La génération actuelle qui a recours à un don de gamètes ou à une mère porteuse sera-t-elle plus ouverte avec ses enfants ?

Mme Letendre rappelle que la Charte des droits et libertés de la personne a été modifiée en 2022, afin d’y intégrer le droit à toute personne de connaître ses origines.

Par ailleurs, poursuit Mme Letendre, à l’heure actuelle, l’anonymat demeure offert aux donneurs de gamètes au Canada, comme c’est le cas des banques de gamètes des États-Unis auxquelles peuvent avoir recours des parents d’intention d’ici.

L’anonymat des dons de gamètes s’est d’ailleurs retrouvé au cœur de l’actualité en 2020, quand des enfants issus de dons de sperme ont réclamé un meilleur encadrement des cliniques de fertilité et la fin de l’anonymat des donneurs. Ils le plaidaient dans l’affaire Norman Barwin, ce médecin d’Ottawa qui a trompé ses patients en utilisant son propre sperme pour la conception de 16 enfants et qui, pour 75 autres, n’a pas utilisé le sperme du donneur prévu.

Si le gouvernement entend vraiment donner à chacun le droit de connaître ses origines, « il faudrait obliger les cliniques à conserver et à transmettre l’information qu’elles détiennent déjà au registre qui sera créé », dit Mme Letendre.

Elle constate cependant que « les cliniques et les agences de procréation assistée semblent être les grandes absentes dans le projet de loi 12 », et qu’elles n’ont déposé aucun mémoire.

En matière de conception avec l’apport d’une tierce partie, ce sont pourtant elles « qui détiennent le plus d’information sur les conceptions qui ont déjà eu lieu dans le passé. L’accès à ces informations nous est toujours refusé, car elle fait partie du dossier médical de nos parents ».

En l’état, les intentions du projet de loi sont louables, estime Mme Letendre, qui croit néanmoins que dans les faits, « on n’aura pas davantage accès à nos dossiers ».

Chercher une information, pas une relation

Mme Letendre est par ailleurs favorable à la possibilité pour le donneur ou la donneuse, prévue dans le projet de loi, de refuser d’entrer en contact avec la personne née de ses gamètes. Ce qu’elle souhaiterait – comme d’autres personnes dans sa situation de sa connaissance, dit-elle –, c’est « une information et non une relation ».

Cela dit, Mme Letendre croit que le donneur ou la donneuse devrait savoir combien de descendants sont ainsi nés.
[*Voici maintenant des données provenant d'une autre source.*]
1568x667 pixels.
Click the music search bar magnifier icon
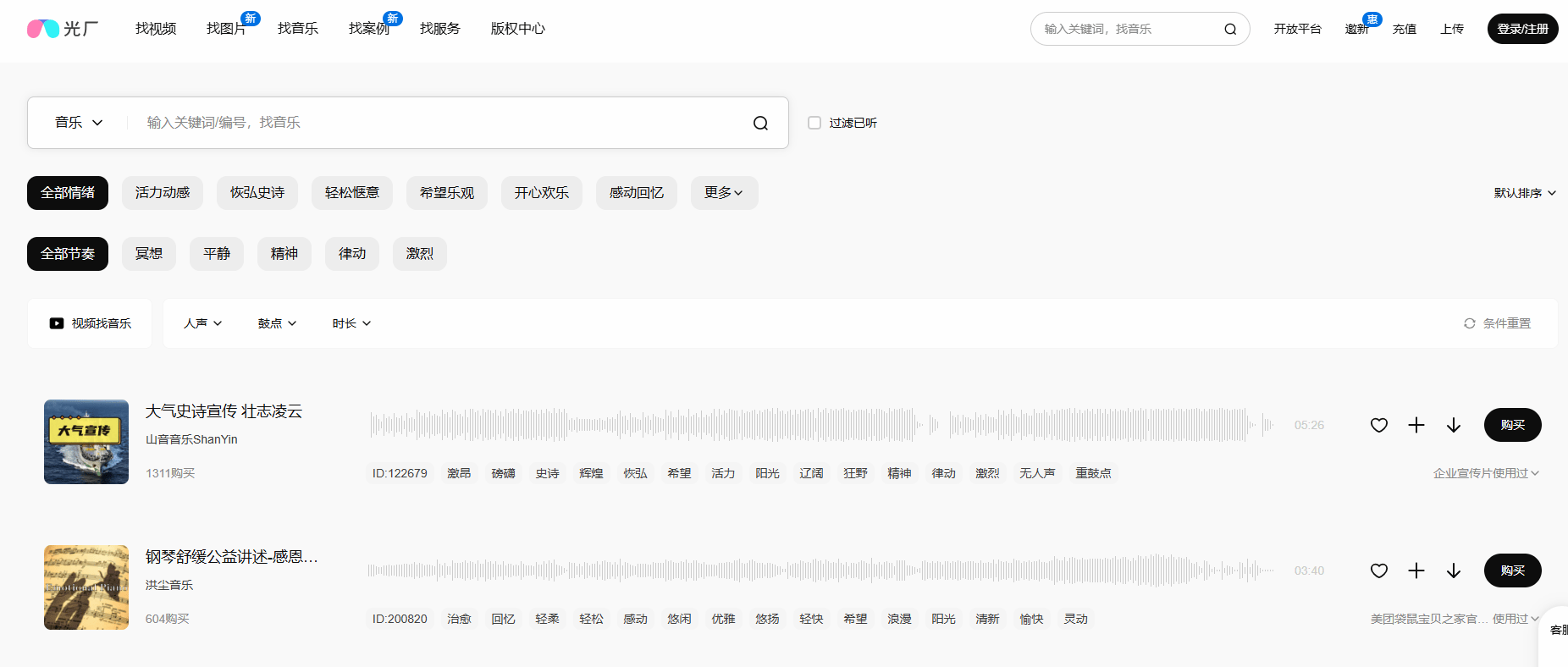click(760, 124)
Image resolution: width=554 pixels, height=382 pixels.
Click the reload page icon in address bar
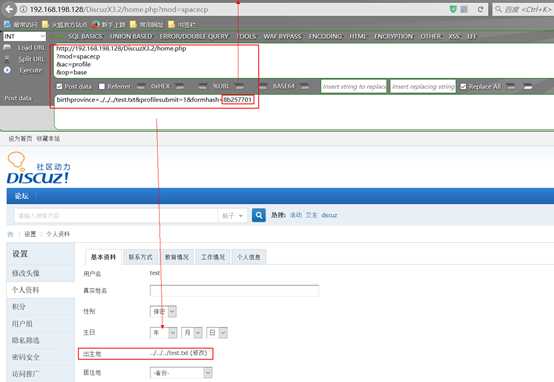[481, 10]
Car l’idée de rencontrer trois personnes n’a pas la même portée qu’accepter d’en rencontrer un très grand nombre.

« Après l’identification du donneur, c’est l’une des informations les plus importantes que nous souhaiterions avoir pour des raisons évidentes », a fait valoir Mme Letendre dans son mémoire.

Enfin, notons que le projet de loi prévoit que l’enfant issu d’un projet parental impliquant l’utilisation du matériel reproductif d’un tiers « ne pourra pas réclamer une filiation à l’égard du tiers qui a fourni son matériel reproductif aux fins du projet. Pareillement, ce dernier ne peut réclamer un lien de filiation à l’égard de l’enfant ».